Pasta alla marinara, pasta alla crudaiola, carpaccio di pesce spada, frutti di mare.

«Ha sentito di Roberta Giano?».

«Sì, poverina. Per fortuna aveva quella cugina in paese, altrimenti non so cosa le sarebbe potuto succedere, chissà che fine le avrebbero fatto fare» rispose il Commissario, che tutto avrebbe potuto immaginare, meno che la Giano stesse andando da sua cugina quella mattina in bicicletta.

«Una tragedia, incredibile. Addirittura avere delle allucinazioni e credere che suo marito fosse vivo. Chissà che trauma: prima il fratello, poi il marito. Ora l’amante».

Il Commissariò si rabbuiò, ma per poco e senza darlo a vedere. Chinò il viso e lo tenne basso il tempo necessario per ricomporsi evitando che Labile gli chiedesse che cosa stesse pensando.

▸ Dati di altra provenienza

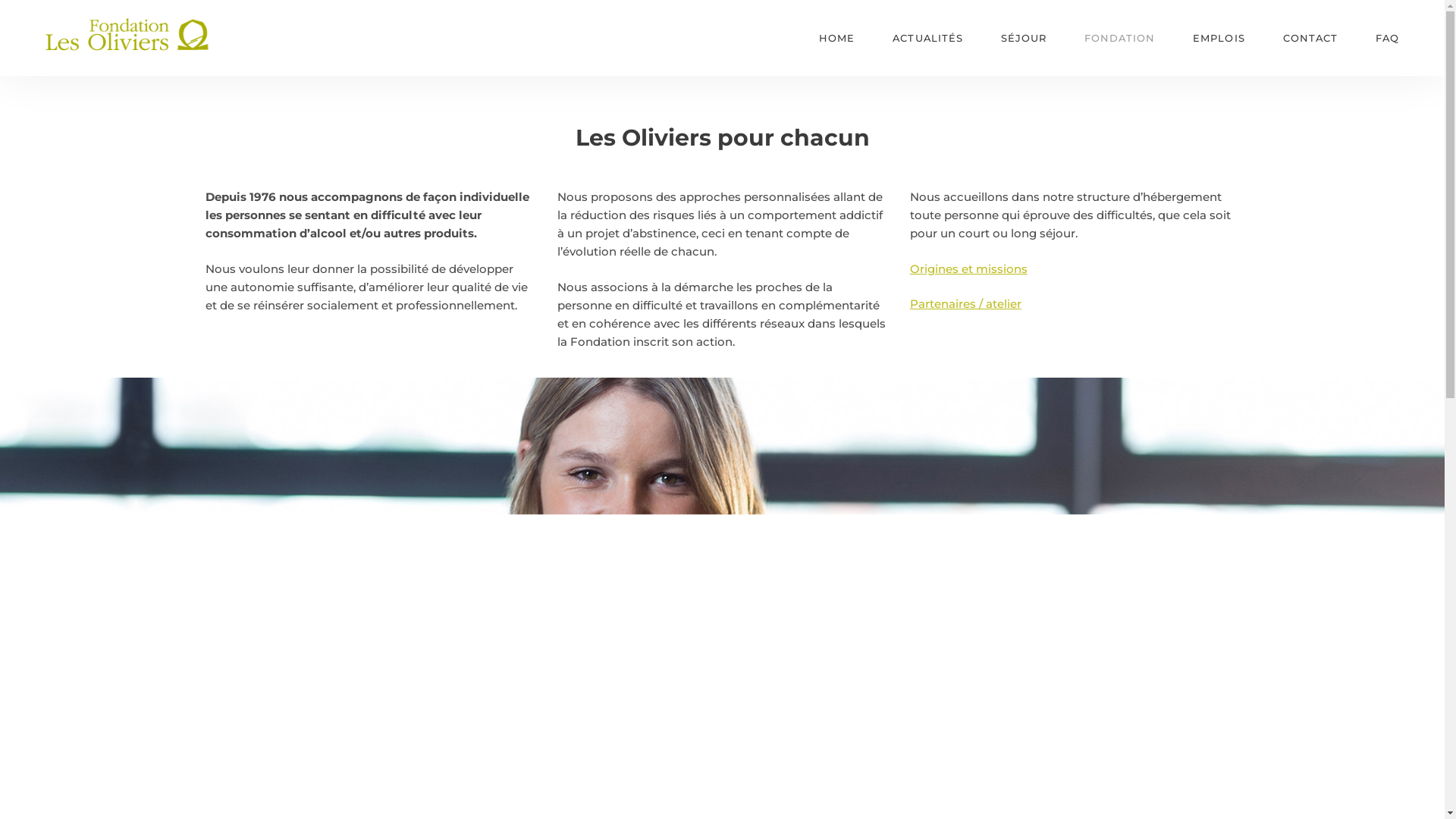
FONDATION Element type: text (1119, 37)
EMPLOIS Element type: text (1218, 37)
Fondation Les Oliviers Element type: text (105, 92)
Origines et missions Element type: text (968, 267)
Partenaires / atelier Element type: text (965, 303)
FAQ Element type: text (1387, 37)
HOME Element type: text (836, 37)
CONTACT Element type: text (1310, 37)
Given the description of an element on the screen output the (x, y) to click on. 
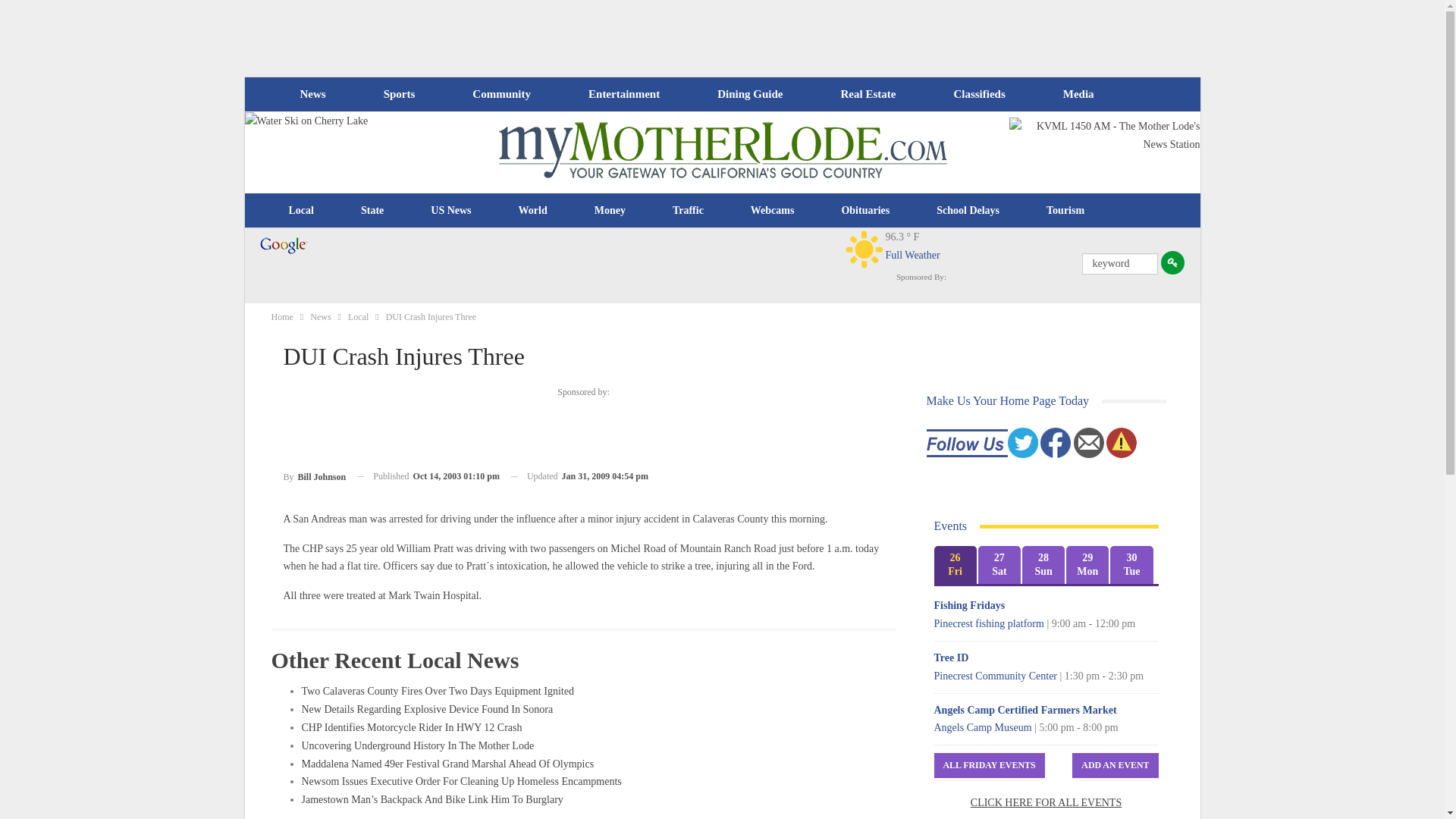
Money (609, 210)
Classifieds (979, 93)
Browse Author Articles (314, 476)
Add An Event (1114, 765)
Local (300, 210)
Dining Guide (749, 93)
School Delays (967, 210)
US News (451, 210)
Clear (864, 249)
Traffic (687, 210)
Media (1078, 93)
News (312, 93)
State (372, 210)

«E ora, visto che sono curioso come una scimmia, mi dica cos’è successo quando è andato dietro a Russo».

«Molto bene. Dunque, come lei sa...» s’interruppe, vedendo a un altro tavolo Maugeri mangiare da solo. Si scusò con Labile e andò al tavolo di quell’altro.

«Le spiace se mi siedo?».

«Prego, Commissario».

«Mangia da solo?».

«E con chi altro potrei mangiare?», lo sguardo fu eloquente.

«Tutto passa».

«Sì, tutto. Ma non so se stiamo parlando della stessa cosa».

«Io credo di sì. Lei ha la fobia della sabbia per terra. Non l’ho vista molto fra gli altri villeggianti. Però ho trovato la stessa pulizia nella stanza di Lagri. E, inoltre, nel suo diario, accenna a un “Riccardo”... Quindi ho immaginato...».

«Ha immaginato bene».

«Se vuole unirsi a noi».

«No, non si preoccupi. Preferisco star qui, come quando c’era Marco».

Il Commissario annuì e tornò al tavolo da Labile.

«Che è successo?» gli domandò il manager.

«Nulla. Nulla di emozionante. Solo una piccola conferma».

«Posso sapere di cosa?».

«Diciamo che quando mi è venuto in mente il gesto automatico di Mario Antico che buttava via la cenere del portacenere (che poi ho ricollegato alla fotografia di cui scriveva Lagri nel diario), mi sono ricordato di un altro gesto automatico per non sporcare il pavimento con la sabbia... ma non è nulla di emozionante. Dicevamo di Alberto Russo».

Il Commissario raccontò dell’inseguimento.